Ergebnisse der Betriebsrätebefragung 2018

Dr. Elke Ahlers, vom Referat Qualität der Arbeit, Wirtschafts- und sozialwissenschaftliches Institut der Hans-Böckler-Stiftung Düsseldorf, stellte uns die Ergebnisse der brandneuen WSI-Betriebsrätebefragung 2018 vor. Hier lag der Blickpunkt auf der Arbeitswelt 4.0 (https://www.boeckler.de/pdf/p_wsi_report_40_2018.pdf).

Auf die Frage, ob es in ihrem Betrieb eine Gefährdungsbeurteilung psychischer Belastungen (GB Psyche) gab, sagten 76% der Befragten, dass es keine angemessene GB Psyche gäbe. Die wichtigsten Gründe dafür sind das fehlende Know-how im Betrieb und fehlende Verantwortlichkeiten.

Die Studie untersucht insbesondere welche Ursachen die Betriebsräte für Arbeitsintensivierung und für Arbeitskräfteknappheit sehen, weil in fast allen Branchen Betriebsräte diese Themen als dominierend wahrnehmen.

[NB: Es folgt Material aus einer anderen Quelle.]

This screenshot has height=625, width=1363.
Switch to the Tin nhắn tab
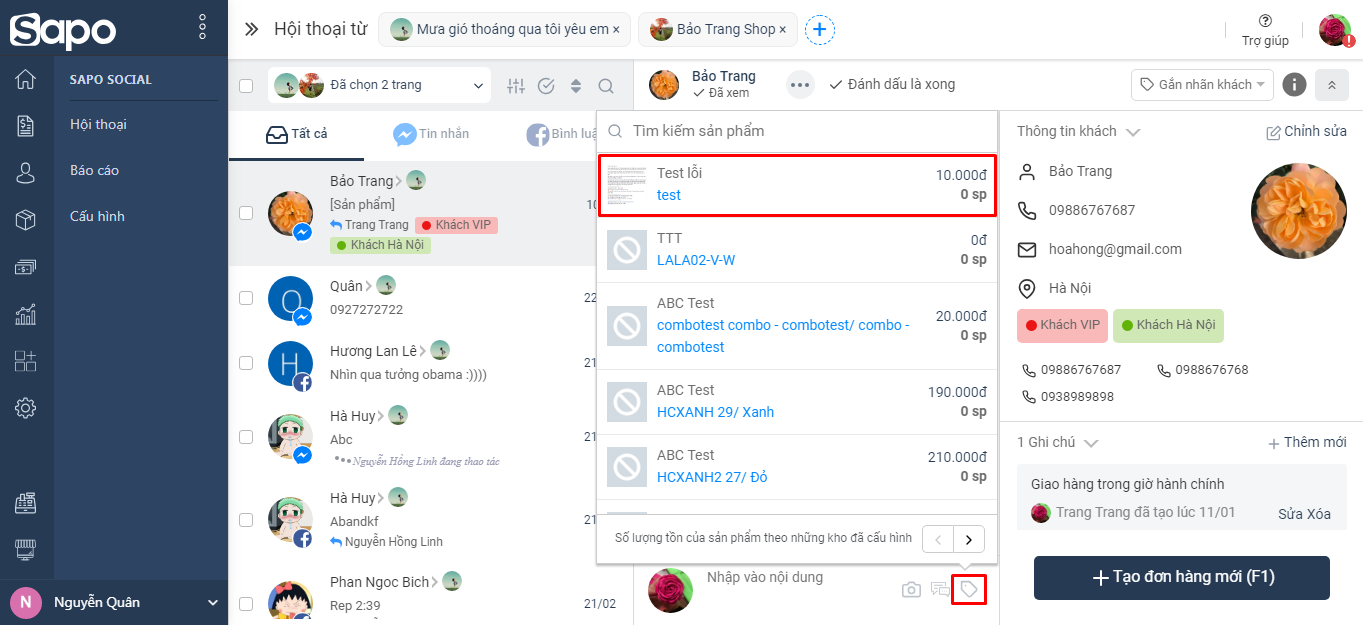pyautogui.click(x=431, y=134)
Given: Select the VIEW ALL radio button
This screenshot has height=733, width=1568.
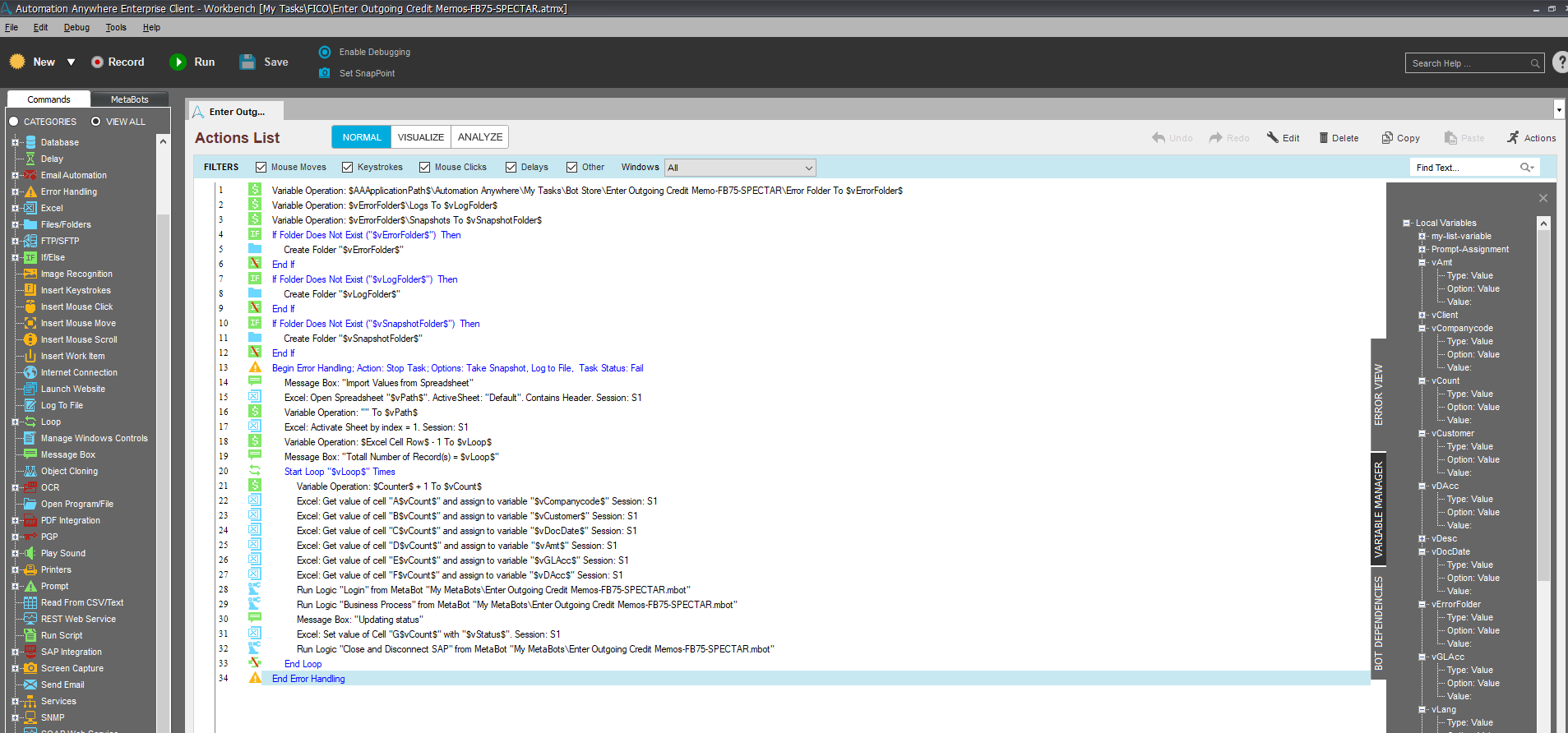Looking at the screenshot, I should pos(96,122).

Auch ein interessantes Ergebnis war, dass die Digitalisierung der Arbeitswelt von Betriebsräten nicht eindeutig abgelehnt oder begrüßt wird.

Geleitet von den Daten vertrat Ahlers die These, dass eine wirkungsvolle Gefährdungsbeurteilung bei diesen Problemen Abhilfe schaffen kann. Betriebe mit guten Arbeitsbedingungen beispielsweise haben weniger Schwierigkeiten Personal einzustellen und zu halten.